● What to do:
A. In the barn wood table thread, rewrite the passage starting at "Bottom line - if" and ending at "wood too much.", putting "amber" in place of "golden".
B. Summarize the barn wood table thread in two sentences.

begin Reading passage

# Finish coat for barn wood table



## cibula11

I've just completed the assembly of a barn wood table and I'm ready for the finish coat.  I don't know if there is one option better than the other.  It will be used for a kitchen table and the wood is doug fir and over 100 yrs old.  Should I just poly or use a tung oil of sorts.


----------



## handyguys

It depends on the look you want. A polyurathane varnish will be durable but may not look right on antique wood. Something like boiled linseed oil (BLO) looks nice but offers little protection without a top varnish. Tung oil is like BLO but has more binders I think and will give a slightly harder finish but still may not be ideal for a table. Shellac looks good but is easily damaged (yet easily repaired). 100 years ago they would have likely painted it. Milk paint looks cool, especially when topped with BLO, but again, not super hard of a finish.

Bottom line - if you want a finish that is easy to keep clean, wipe down with a wet rag, and not something to worry about, then poly is your best bet, several coats. Oil base will impart a bit more color and may be preferable. 

Try some different finishes on some scrap and see what you like.


----------



## cibula11

The wood has been sanded down and has a nice golden color.  We'd like to keep it that way, but it is most definitely rustic, so I don't think we would mind nicks and scratches that would only add to the character.  That being said, would tung oil be okay.  I've thought about using water based poly because I'd rather not darken or yellow the wood too much.


----------



## handyguys

Water based poly would give you a heard finish with no yellowing. Tung oil will add some color and not be as hard. Tung oil finish is more traditional and easier to repair (just wipe on another coat, maybe light sanding first). Poly, if nicked, will need to be sanded or stripped and re-coated. 

Try out both and see what you like. If you have kids and use it as your every day table I would say go poly. If its an occasional use table or no kids I would go tung oil.

end Reading passage
begin Data entries

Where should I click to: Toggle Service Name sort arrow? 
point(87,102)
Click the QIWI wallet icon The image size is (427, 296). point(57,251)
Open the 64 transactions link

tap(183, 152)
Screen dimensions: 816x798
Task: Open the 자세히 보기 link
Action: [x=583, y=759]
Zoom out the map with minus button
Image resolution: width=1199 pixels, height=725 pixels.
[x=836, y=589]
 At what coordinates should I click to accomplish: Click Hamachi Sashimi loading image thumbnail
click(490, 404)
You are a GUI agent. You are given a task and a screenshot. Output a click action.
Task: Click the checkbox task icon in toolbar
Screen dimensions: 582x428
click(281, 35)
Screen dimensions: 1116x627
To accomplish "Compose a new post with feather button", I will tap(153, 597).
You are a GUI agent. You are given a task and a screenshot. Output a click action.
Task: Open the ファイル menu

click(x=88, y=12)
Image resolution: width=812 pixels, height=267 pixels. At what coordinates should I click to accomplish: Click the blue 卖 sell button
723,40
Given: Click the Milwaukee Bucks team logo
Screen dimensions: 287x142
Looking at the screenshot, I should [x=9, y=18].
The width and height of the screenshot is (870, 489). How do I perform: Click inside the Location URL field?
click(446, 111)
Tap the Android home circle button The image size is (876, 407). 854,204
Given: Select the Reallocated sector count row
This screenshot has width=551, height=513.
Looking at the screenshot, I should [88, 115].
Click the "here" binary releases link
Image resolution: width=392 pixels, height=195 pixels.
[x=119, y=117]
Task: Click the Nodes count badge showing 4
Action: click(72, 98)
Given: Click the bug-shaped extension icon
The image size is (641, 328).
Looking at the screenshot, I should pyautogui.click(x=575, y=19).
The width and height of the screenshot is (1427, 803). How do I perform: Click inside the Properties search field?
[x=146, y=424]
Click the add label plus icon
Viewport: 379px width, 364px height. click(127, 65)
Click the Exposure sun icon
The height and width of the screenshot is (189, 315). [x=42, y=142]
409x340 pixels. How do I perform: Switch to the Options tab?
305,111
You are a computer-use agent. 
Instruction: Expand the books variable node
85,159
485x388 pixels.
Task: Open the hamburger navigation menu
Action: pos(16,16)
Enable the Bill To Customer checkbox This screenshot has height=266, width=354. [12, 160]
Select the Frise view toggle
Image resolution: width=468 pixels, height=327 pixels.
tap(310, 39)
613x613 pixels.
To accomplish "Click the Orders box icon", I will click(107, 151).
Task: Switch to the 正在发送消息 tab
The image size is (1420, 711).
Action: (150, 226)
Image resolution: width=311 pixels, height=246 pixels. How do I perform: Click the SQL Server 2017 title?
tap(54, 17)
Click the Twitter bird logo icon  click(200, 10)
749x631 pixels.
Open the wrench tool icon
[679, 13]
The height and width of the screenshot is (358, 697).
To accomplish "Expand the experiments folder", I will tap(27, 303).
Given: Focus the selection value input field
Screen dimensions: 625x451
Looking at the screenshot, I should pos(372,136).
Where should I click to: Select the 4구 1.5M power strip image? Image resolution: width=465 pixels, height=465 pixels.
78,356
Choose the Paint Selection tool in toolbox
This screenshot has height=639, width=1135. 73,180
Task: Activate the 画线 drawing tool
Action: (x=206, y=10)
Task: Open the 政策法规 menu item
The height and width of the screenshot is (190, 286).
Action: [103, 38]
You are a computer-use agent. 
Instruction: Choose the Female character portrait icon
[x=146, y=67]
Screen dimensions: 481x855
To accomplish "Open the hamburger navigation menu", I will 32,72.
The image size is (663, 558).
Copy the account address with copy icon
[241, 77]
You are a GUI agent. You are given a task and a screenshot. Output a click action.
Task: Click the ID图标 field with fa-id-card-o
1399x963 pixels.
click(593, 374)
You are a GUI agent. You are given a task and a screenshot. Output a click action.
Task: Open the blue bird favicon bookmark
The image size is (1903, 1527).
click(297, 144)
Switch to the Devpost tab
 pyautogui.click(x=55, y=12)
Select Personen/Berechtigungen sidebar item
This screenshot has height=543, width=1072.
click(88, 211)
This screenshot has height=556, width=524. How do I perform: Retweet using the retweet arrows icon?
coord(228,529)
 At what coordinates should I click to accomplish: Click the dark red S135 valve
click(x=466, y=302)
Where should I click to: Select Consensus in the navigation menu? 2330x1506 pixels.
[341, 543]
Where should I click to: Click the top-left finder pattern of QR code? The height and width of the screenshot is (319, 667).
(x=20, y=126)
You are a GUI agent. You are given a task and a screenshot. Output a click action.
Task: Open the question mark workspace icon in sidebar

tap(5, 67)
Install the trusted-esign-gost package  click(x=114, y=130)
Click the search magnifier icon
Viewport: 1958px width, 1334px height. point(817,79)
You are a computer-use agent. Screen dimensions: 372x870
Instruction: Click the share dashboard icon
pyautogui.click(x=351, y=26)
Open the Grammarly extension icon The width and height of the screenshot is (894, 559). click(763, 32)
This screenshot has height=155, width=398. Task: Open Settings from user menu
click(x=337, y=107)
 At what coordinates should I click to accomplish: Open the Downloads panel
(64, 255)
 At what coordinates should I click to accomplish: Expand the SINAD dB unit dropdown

end Data entries

● Results of the exercise:
A.
Bottom line - if you want a finish that is easy to keep clean, wipe down with a wet rag, and not something to worry about, then poly is your best bet, several coats. Oil base will impart a bit more color and may be preferable. 

Try some different finishes on some scrap and see what you like.


----------



## cibula11

The wood has been sanded down and has a nice amber color.  We'd like to keep it that way, but it is most definitely rustic, so I don't think we would mind nicks and scratches that would only add to the character.  That being said, would tung oil be okay.  I've thought about using water based poly because I'd rather not darken or yellow the wood too much.

B. A poster has built a kitchen table from fir barn wood over 100 years old and asks whether to finish it with poly or tung oil, preferring to keep the wood's golden color without darkening or yellowing it much. The reply says water-based poly gives a hard finish with no yellowing, while tung oil adds some color, is softer, and is easier to repair, and it recommends poly for an everyday table with kids and tung oil for an occasional-use table or a household without kids.